Monday’s Ministry Musing: Comprehensible Church

Awhile back, we asked this question: what should the church look like to an unbeliever on a Sunday morning?  Should it be a catering church—primarily for the unbeliever, or should it be a comprehensible—primarily for the believer, but understandable to the unbeliever?

Shortly after that I wrote about the catering church.  One systematic theology paper, a ton of reading, and a T4G conference later we return to this topic.  Today we sum this up by considering the comprehensible church. 

I get this language from Tim Keller (see here), who gets this language from 1 Corinthians 14.  The comprehensible church is also very passionate about reaching lost people; and even doing so through their local gathering on a Sunday morning.  But there is a difference, the comprehensible church is primarily for the believer and the salvation of an unbeliever is a by-product. 

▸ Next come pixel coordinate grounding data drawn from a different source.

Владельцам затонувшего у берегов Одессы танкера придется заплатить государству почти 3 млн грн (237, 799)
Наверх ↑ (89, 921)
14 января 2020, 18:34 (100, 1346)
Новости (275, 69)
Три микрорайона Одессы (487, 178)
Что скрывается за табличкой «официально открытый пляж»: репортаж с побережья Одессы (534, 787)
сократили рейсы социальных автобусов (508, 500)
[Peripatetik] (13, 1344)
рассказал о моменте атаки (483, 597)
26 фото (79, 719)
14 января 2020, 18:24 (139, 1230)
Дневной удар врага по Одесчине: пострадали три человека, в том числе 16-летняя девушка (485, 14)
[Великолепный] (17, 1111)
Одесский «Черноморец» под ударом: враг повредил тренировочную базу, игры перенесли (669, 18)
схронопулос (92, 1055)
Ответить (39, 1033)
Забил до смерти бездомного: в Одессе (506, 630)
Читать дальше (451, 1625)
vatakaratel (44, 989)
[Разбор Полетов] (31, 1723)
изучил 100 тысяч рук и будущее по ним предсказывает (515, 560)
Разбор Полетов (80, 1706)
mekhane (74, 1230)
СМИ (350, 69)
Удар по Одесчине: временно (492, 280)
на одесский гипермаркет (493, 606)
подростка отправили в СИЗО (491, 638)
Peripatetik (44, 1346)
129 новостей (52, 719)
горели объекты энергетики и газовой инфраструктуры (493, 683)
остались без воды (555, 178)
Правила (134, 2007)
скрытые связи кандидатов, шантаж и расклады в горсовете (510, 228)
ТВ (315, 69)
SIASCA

There are some churches that overreact to the attractional model of church.  They, in my opinion, rightly understand that a churches gathering is primarily for believers.  But they wrongly, in my opinion, neglect to speak to unbelievers that may be in their midst.  Some that overreact can give off a vibe that creates an “us versus them” mentality.  Obviously, this is not making worship comprehensible. 

To be a comprehensible church your primary concern is to feed the flock on a Sunday morning (obviously through being faithful to Christ in preaching and worship).  Your language and actions would be understandable to an unbeliever but not geared towards them.  The beauty of the gospel is that it is applicable to believers and unbelievers.  There is a way of preaching that can both edify the saints and present Christ to the unbeliever. 

What does a comprehensible church look like on Sunday morning?

The gospel is always presented clearly; but the sermon and worship service is not geared around the “time of decision” at the end of church.

During certain stages during the gathering of believes an explanation is offered.  Example: “The reason why we have a time dedicated to giving of offerings is because we believe…”  We do not assume that the unbeliever understands why we do what we do.

The preacher does not shy away from teaching on theology or using theological terms, but he is careful to clearly define them. 

The songs selected are unashamedly centered around biblical truth.  They are chosen for content (lyrics) not for instrumentation (how it sounds).  Note: this does not mean that it’s lame and not well done.  See Bob Kauflin for an example of leading worship comprehensibly. 

Everything that you see present is there because it survived the question.  By the question I mean, “What does God think”?  Obviously, the answer is found in the way worship is prescribed through Scripture.  Churches will answer this differently, some more faithful to the text than others.  Regardless, the mark of a comprehensible church is that it is primarily concerned about what God thinks of the gathering.  What you see on a Sunday morning is not there because, “this may draw an unbeliever”.  It is there because it pleases God and it may be a means that GOD uses to draw an unbeliever. 

Effects on the church as a whole

Evangelism is not centered around an event (Sunday morning) but is the lifestyle of the equipped people of God. 

The gospel is applied deeply to believers lives.  The gospel message is not simply presented at the end of the message to provoke a time of decision.  Nor is the “gospel message” relegated to a 45 minute appeal to the unbeliever to convert.  The gospel message is that the cataclysmic work of Christ impacts every area of our lives—believer and unbeliever—and the preacher spends however long he preaches fleshing out the impact of what Christ has done.  Therefore, rather than hearing sermons on 5 steps to a healthy marriage the believer is given confidence that the gospel ought to, and in fact does, penetrate even the marriage. 

Believers are less likely to be “tossed to and fro” because the teaching on Sunday morning is geared more towards their edification.  Let’s face it, in most churches a small percentage of Christian people will be involved in small groups or other discipleship programs.  In the comprehensible church believers will get a more steady diet instead of milk every week. 

The Preacher’s Question:

If you are a preacher there are a few questions to make this practical.

  • You have done all of the study work of understanding the passage.  Now you are at the stage of determining how best to preach this passage.  Do you think primarily of the unbeliever or the believer?  Keep in mind your primary charge is to feed the sheep. 
  • As you scan through your sermon to the sheep, do you look for words that would need to be made plain to an unbeliever?  Keep in mind you are called to be comprehensible. 
  • Do you have a point in the sermon where you make the gospel explicitly clear?  Keep in mind you are called to proclaim the gospel. 

Is it clear now the difference between the catering church and the comprehensible church?